But, before we dive into that, a few administrative notes… We continue to want to make our Web site the best it can be. Please let me know what you would like to see with the Web site. We are open to suggestions. Just remember, this is volunteer work and we have zero budget. Anyhow, let me know and we’ll do what we can to increase the sites usefulness to everyone who calls themselves part of SnoValley Writes!
Also, next work session is Feb. 12 at 6 p.m. I’m looking forward to seeing you all again (and hopefully this nasty crud I’ve contracted will be gone). Please RSVP, so I can lesson plan accordingly. Homework is to just be there and be ready to write.
Okay, onto Recovering a Sense of Self-Protection.
I must say that personally, it’s good that this chapter is coming at this time in my life. Self-protection hasn’t been one of my strongest characteristics and I’ve been working hard to improve that. Won’t you join me?
In Week 10 Chapters, the author talks about the dangers of the creativity trail, workaholism, anxiety, creative drought, fame, and competition. I encourage you all to get The Artist’s Way and read these sections.
Our first work is to take a workaholic quiz:
- I work outside of office hours: seldom, often, never?
- I cancel dates with loved ones to do more work: seldom, often, never?
- I postpone outings until the deadline is over: seldom, often, never?
- I take work with me on weekends: seldom, often, never?
- I take work with me on vacations: seldom, often, never?
- I take vacations: seldom, often, never?
- My intimates complain I always work: seldom, often, never?
- I try to do two things at once: seldom, often, never?
- I allow myself free time between projects: seldom, often, never?
- I allow myself to achieve closure on tasks: seldom, often, never?
- I procrastinate in finishing up the last loose ends: seldom, often, never?
- I set out to do one job and start on three more at the same time: seldom, often, never?

» **MATERIAL FOR THIS TASK**

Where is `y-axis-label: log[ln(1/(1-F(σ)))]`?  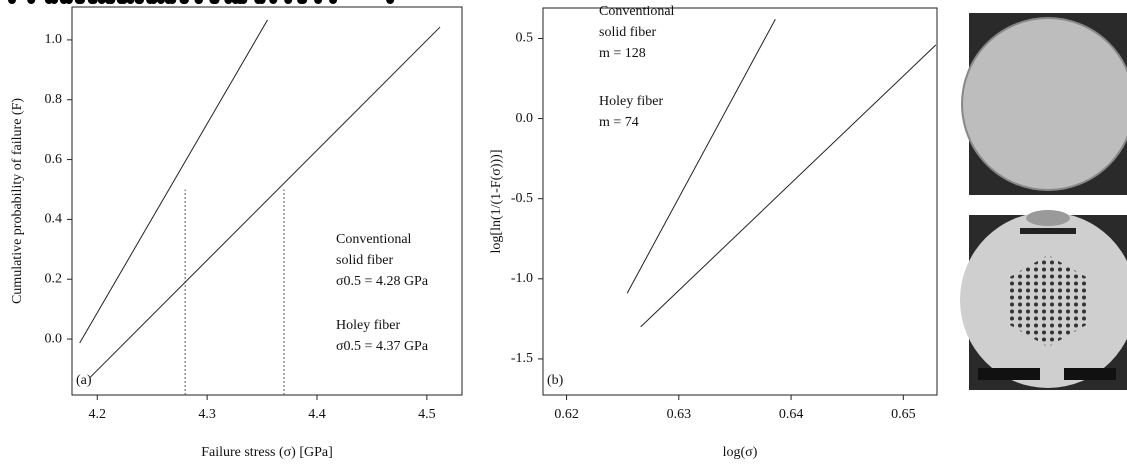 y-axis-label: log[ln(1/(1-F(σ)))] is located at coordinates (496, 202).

* * *

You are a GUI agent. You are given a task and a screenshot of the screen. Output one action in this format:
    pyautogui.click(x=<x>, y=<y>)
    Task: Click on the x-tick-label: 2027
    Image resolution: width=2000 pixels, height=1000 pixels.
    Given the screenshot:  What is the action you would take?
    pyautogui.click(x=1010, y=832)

» **PROBLEMS TO WORK ON**
1: Rewrite the stretch of the records from the line containing "You are a GUI" through the line containing "you would take?", putting "screen capture" in place of "screenshot" and leaving everything else unchanged.
2: Carry on the writing-group post about recovering a sense of self-protection from the point where it stops.

» **RESPONSES PER TASK**
1:
You are a GUI agent. You are given a task and a screen capture of the screen. Output one action in this format:
    pyautogui.click(x=<x>, y=<y>)
    Task: Click on the x-tick-label: 2027
    Image resolution: width=2000 pixels, height=1000 pixels.
    Given the screen capture:  What is the action you would take?

2:
- I work in the evenings during family time: seldom, often, never?
- I allow calls to interrupt – and lengthen – my work day: seldom, often, never?
- I prioritize my day to include an hour of creative work/play: seldom, often, never?
- I place my creative dreams before my work: seldom, often, never?
- I fall in with others’ plans and fill my free time with their agendas: seldom, often, never?
- I allow myself down time to do nothing: seldom, often, never?
- I use the word deadline to describe and rationalize my workload: seldom, often, never?
- Going somewhere, even to dinner, with a notebook or my work numbers is something I do: seldom, often, never?
In order to recover our creativity, we must learn to see workaholism as a block instead of building block. Work abuse creates in our artist a Cinderella Complex. We are always dreaming of the ball and always experiencing the ball and chain.
There is a difference between zestful work towards a cherished goal and workaholism. That difference lies less in the hours than it does in the emotional quality of the hours spent. There is a treadmill quality to workaholism. We depend on our addiction and we resent it. For a workaholic, work is synonymous with worth, and so we are hesitant to jettison any part of it
In striving to clear the way for our creative flow we must look at our work habits very clearly. We may not think we overwork until we look at the hours we put in. We may think our work is normal until we compare it with a normal 40-hour week. One way to achieve clarity about out time expenditures is to keep a daily checklist and record of our time spent. (I did this in my morning pages for some time…It’s very enlightening.) Even an hour of creative work/play can go a long way toward offsetting the sense of workaholic desperation that keeps our dreams at bay.
Because workaholism is a process addiction (an addiction to a behavior rather than a substance), it is difficult to tell when we are indulging in it. An alcoholic gets sober by abstaining from alcohol. A workaholic gets sober by abstaining from overwork. The trick is to define overwork – and this is where we often lie to ourselves, bargaining to hold on to those abusive behaviors that still serve us.
In order to guard against rationalization, it is very useful to set a bottom line. Each person’s bottom line is different but should specifically mention those behaviors known to be off-limits. These specific behaviors make for immediate recovery than a vague, generic resolve to do better.
If you really have no time, you need to make some room. It is more likely, however, that you have the time and are misspending it. Your tie log will help you find those areas where you need to create boundaries. Boundary is another way to say bottom line. “Bottom line, I will not ________________.” That is your boundary. (We’ll be practicing this soon.)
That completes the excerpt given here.